# YOUR TASK:
Where "toolbar" occurs in a line of the entries below, copy that line.

(Dataset excerpts)
..............................
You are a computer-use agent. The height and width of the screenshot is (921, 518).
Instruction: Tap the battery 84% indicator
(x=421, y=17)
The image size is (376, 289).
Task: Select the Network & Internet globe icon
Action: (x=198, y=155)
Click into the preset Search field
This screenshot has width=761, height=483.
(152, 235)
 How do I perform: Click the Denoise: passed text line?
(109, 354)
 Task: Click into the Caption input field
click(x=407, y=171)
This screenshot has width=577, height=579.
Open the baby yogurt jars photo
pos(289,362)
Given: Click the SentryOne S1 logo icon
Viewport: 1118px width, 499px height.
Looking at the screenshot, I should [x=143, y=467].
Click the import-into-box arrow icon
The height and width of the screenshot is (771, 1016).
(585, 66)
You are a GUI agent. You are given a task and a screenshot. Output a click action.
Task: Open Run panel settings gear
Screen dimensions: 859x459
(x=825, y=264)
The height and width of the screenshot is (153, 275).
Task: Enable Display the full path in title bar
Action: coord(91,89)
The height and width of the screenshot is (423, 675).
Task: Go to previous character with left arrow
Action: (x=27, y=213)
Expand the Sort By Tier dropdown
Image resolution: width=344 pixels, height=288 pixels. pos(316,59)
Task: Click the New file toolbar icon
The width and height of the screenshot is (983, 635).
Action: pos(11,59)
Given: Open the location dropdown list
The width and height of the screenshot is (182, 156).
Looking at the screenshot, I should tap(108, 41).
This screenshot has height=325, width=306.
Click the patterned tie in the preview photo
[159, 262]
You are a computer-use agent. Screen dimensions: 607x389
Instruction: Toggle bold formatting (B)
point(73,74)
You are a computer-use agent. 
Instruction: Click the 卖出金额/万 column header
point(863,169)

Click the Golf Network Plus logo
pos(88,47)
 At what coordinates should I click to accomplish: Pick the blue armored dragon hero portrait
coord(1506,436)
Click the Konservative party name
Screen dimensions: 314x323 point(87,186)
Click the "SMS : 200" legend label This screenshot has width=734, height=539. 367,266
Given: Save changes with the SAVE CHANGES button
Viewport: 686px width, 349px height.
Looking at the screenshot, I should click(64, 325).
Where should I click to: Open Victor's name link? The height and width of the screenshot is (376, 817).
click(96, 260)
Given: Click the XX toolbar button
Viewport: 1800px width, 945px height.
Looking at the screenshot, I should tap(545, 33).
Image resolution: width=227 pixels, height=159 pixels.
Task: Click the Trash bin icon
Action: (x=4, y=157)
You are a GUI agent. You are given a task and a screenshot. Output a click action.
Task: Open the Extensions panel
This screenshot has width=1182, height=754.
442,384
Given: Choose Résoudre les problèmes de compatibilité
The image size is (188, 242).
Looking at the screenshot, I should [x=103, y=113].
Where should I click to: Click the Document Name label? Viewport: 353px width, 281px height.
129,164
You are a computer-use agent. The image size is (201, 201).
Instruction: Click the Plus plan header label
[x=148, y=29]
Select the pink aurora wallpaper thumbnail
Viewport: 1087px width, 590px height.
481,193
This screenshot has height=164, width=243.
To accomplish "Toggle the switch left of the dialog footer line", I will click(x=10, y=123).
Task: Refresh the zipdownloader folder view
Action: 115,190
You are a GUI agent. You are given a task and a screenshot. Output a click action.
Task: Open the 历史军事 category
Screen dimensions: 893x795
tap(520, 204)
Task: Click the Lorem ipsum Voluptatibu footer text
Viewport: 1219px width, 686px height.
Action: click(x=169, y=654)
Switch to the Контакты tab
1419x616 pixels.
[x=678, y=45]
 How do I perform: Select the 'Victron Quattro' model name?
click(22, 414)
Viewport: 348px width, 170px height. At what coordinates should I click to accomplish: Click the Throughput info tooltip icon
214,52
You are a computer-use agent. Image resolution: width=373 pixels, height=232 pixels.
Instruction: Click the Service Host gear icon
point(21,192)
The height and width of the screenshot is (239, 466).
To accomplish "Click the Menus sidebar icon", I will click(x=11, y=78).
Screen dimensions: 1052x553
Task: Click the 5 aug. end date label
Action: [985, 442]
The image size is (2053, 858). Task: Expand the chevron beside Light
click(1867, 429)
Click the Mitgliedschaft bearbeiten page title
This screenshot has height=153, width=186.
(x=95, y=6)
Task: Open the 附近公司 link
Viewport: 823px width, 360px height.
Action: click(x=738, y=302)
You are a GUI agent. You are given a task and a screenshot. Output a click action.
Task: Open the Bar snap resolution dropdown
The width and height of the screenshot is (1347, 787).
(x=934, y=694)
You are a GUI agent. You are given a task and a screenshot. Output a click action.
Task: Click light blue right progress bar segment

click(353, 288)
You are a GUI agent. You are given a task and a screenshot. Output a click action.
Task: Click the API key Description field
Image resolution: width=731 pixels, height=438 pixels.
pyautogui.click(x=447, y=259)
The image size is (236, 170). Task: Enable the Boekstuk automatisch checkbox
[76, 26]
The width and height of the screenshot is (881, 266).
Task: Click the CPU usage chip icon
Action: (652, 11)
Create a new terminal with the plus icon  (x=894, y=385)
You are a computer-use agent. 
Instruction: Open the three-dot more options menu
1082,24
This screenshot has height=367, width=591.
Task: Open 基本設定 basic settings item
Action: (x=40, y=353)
..............................
# YOUR RESPONSE:
Task: Click the New file toolbar icon
Given: Click the XX toolbar button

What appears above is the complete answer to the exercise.